Abandoned quartz mine in Wofford Heights, California, USA

The Nellie Dent Mine, officially the Nellie E. Dent Quartz Mine, and also known as the Contact Mine or Content Mine is an inoperational quartz mine in the Cove Mining District, in Wofford Heights, California, near the Sequoia National Forest. In addition to quartz, the mine also produced small amounts of gold.

== Mining ==
Although nothing is known about when the Nellie Dent Mine halted operations, it is established that the Nellie E. Dent claim (54.3 acres in area) was patented in 1874.

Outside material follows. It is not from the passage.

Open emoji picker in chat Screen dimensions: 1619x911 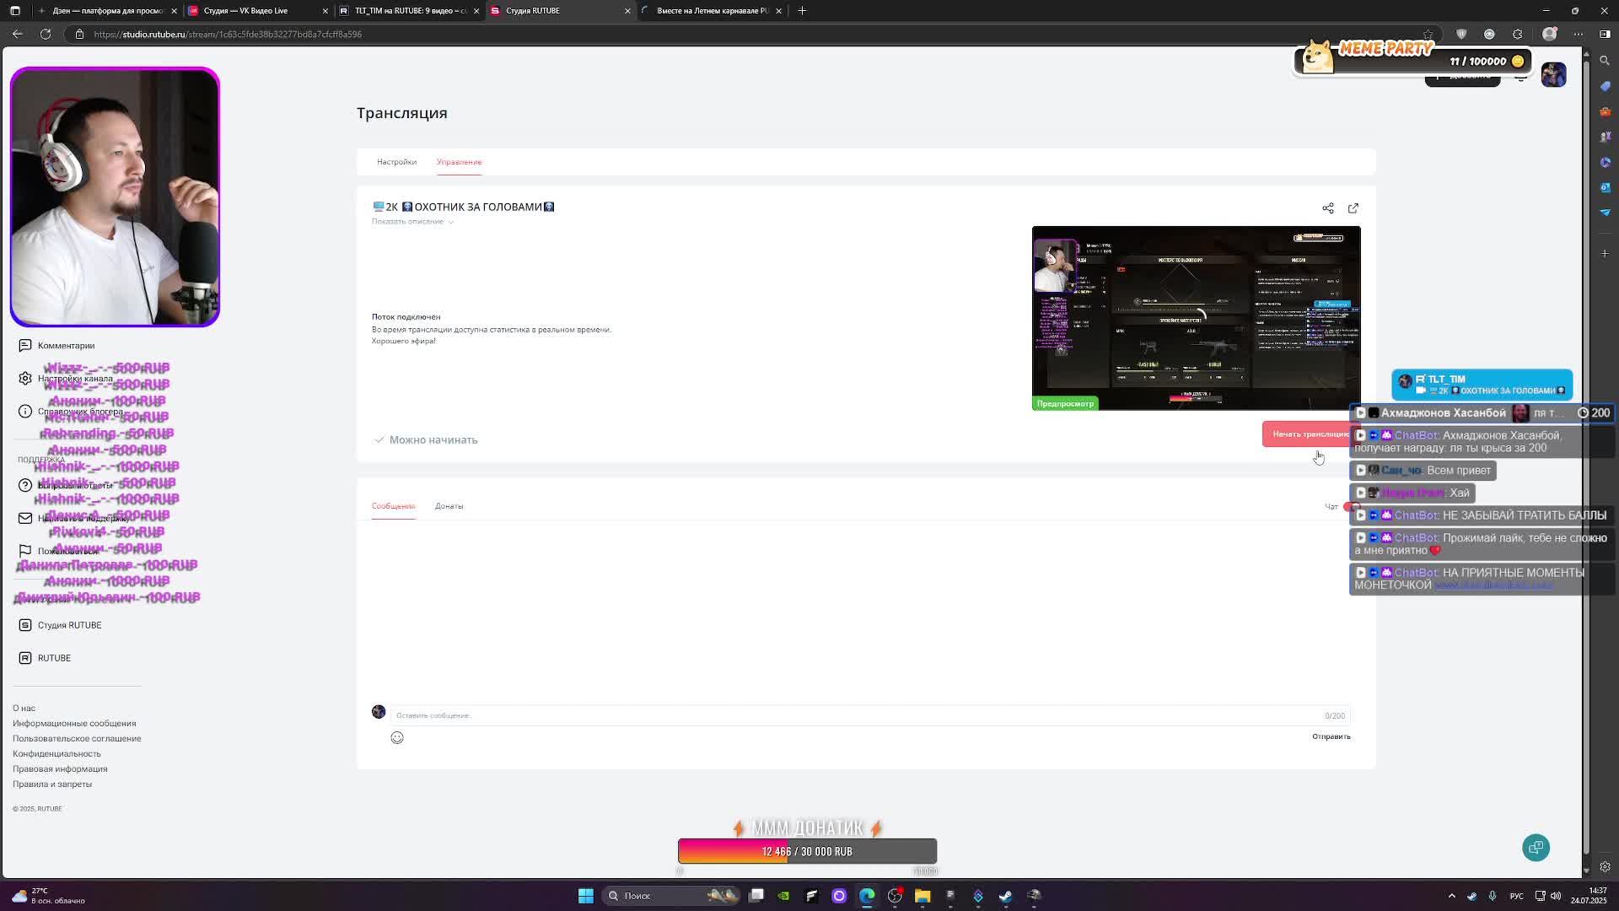point(397,738)
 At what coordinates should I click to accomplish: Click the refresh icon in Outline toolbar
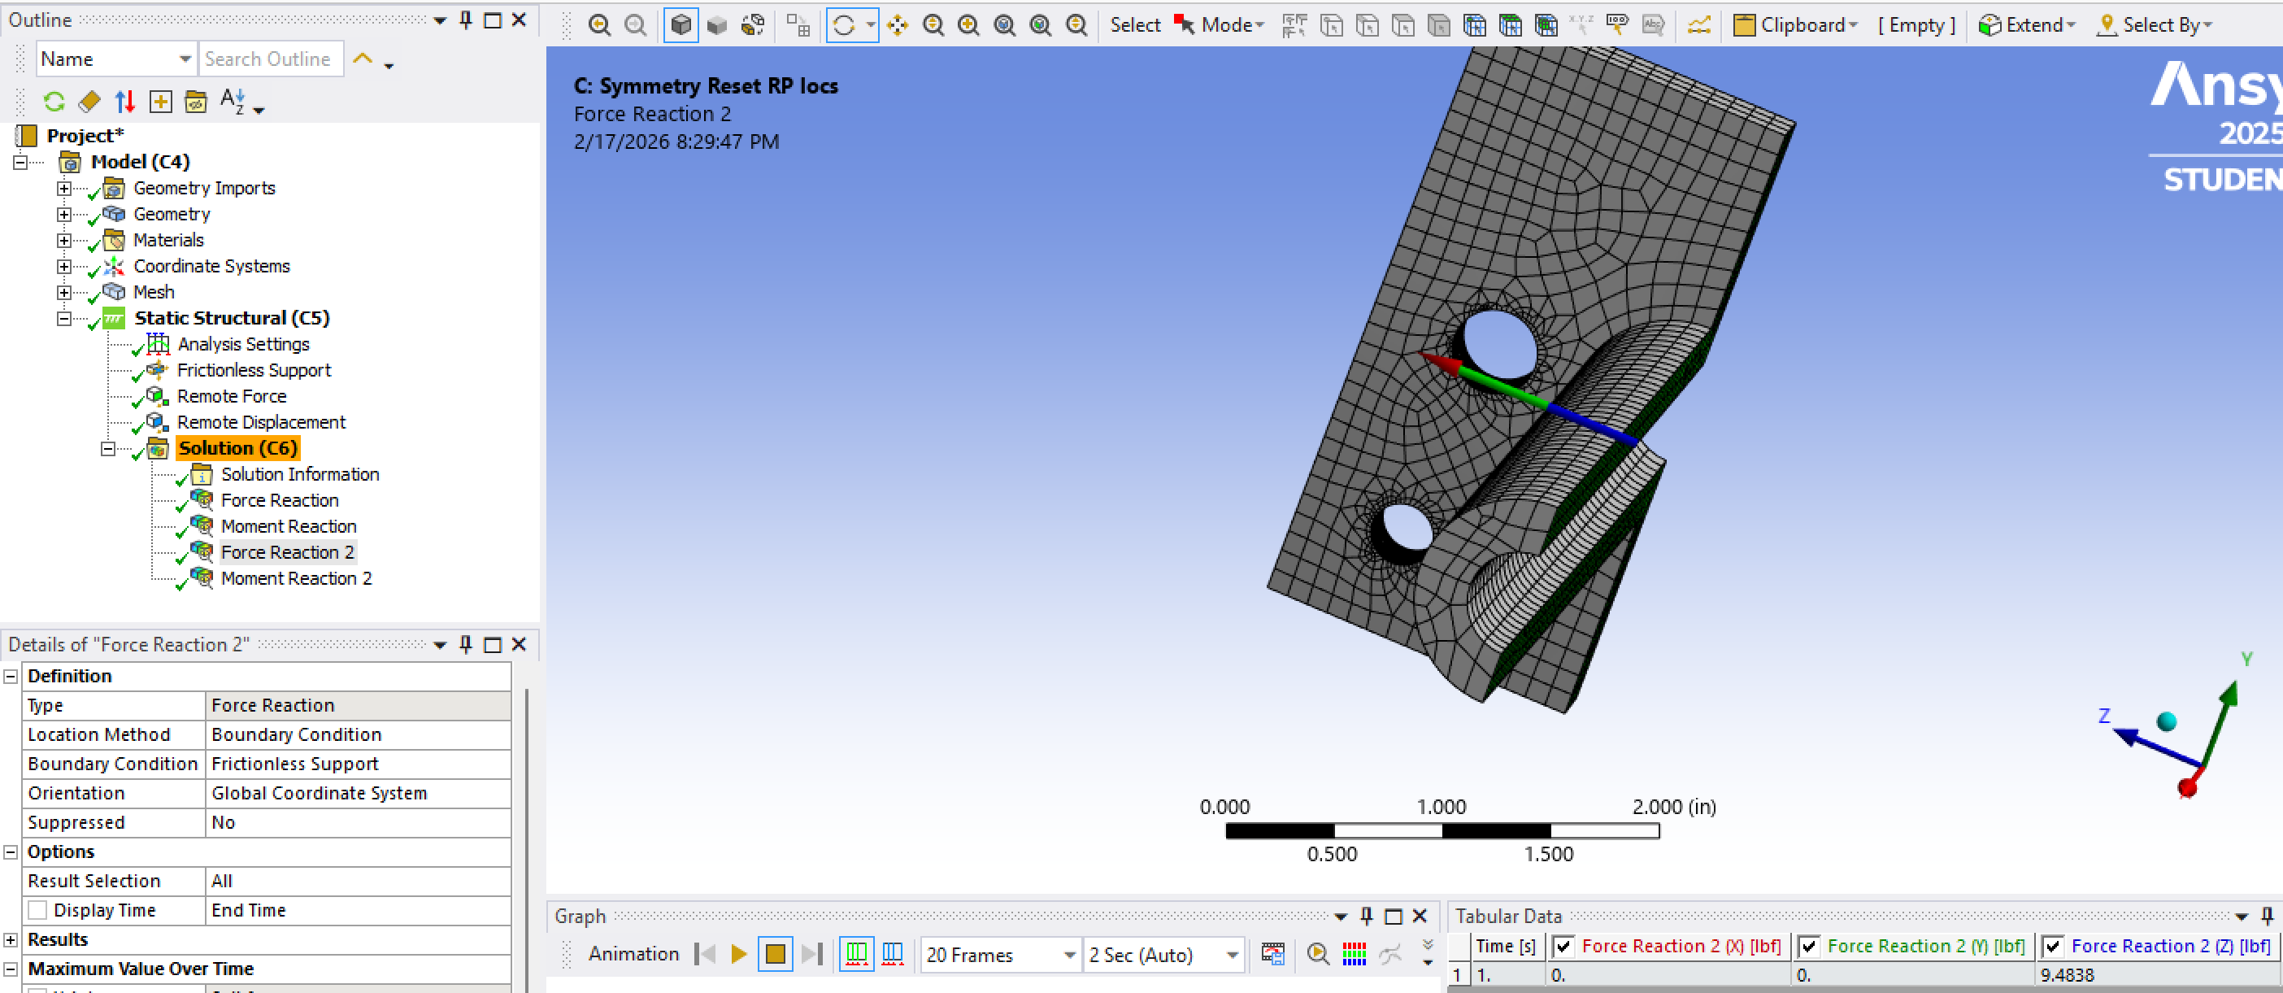click(54, 102)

The Nellie Dent Mine's operations primarily occurred underground, and some sources claim an open-and-cut method was utilized. The maximum depth of the mine was approximately 150 feet. The ore shoot and opening shaft were 450 feet long.

The Nellie E. Dent gold vein was low-grade and hosted in Mesozoic granite. It was 1400 feet long and from 40 to 100 feet thick. There was approximately $5 of gold per ton of rock. The outcrop of quartz was 50 feet thick.

The mine was sold to a private entity in 2024 and there are no known plans to reopen the mine.